(Records from a collection)

[Start of Attachment]

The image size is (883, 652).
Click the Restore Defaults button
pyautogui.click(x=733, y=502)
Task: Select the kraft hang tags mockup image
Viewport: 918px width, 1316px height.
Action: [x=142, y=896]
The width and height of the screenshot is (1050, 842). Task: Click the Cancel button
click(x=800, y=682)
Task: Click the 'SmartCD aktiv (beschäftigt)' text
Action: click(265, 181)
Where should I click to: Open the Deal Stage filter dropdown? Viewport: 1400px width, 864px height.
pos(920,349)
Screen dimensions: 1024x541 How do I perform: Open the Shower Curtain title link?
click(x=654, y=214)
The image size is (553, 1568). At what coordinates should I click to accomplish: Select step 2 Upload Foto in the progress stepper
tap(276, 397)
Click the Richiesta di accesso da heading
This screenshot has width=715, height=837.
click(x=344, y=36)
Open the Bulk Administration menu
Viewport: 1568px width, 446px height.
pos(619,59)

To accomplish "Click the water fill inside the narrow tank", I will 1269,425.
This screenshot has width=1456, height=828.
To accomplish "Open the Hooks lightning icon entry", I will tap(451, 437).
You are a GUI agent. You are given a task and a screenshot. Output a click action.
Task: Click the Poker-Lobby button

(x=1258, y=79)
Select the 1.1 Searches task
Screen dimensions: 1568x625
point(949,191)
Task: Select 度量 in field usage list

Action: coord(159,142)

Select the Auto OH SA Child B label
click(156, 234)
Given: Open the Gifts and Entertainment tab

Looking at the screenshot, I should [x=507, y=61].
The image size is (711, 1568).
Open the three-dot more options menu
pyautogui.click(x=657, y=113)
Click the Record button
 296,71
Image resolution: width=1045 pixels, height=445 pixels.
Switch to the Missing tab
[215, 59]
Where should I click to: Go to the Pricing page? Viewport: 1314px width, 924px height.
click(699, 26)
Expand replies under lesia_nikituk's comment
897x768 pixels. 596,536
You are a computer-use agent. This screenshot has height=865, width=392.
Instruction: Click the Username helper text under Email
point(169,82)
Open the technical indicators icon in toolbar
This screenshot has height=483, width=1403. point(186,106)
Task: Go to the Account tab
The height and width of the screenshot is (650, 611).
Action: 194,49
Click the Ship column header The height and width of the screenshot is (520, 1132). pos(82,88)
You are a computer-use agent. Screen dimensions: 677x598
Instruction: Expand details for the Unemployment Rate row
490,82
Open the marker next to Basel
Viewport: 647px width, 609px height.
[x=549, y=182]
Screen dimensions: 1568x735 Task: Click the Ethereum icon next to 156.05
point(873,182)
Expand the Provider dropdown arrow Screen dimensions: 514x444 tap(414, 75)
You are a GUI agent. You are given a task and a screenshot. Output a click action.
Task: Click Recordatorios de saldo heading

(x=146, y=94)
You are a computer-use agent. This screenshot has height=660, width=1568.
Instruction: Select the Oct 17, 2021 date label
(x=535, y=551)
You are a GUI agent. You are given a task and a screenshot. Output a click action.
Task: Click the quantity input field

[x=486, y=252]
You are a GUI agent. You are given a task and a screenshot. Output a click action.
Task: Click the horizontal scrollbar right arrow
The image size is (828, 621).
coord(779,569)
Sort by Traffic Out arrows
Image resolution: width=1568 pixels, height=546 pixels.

[End of Attachment]

= Task directions =
All lines above that include the word "computer" should be located and copied.

= Answer below =
You are a computer-use agent. This screenshot has height=865, width=392.
You are a computer-use agent. Screen dimensions: 677x598
You are a computer-use agent. This screenshot has height=660, width=1568.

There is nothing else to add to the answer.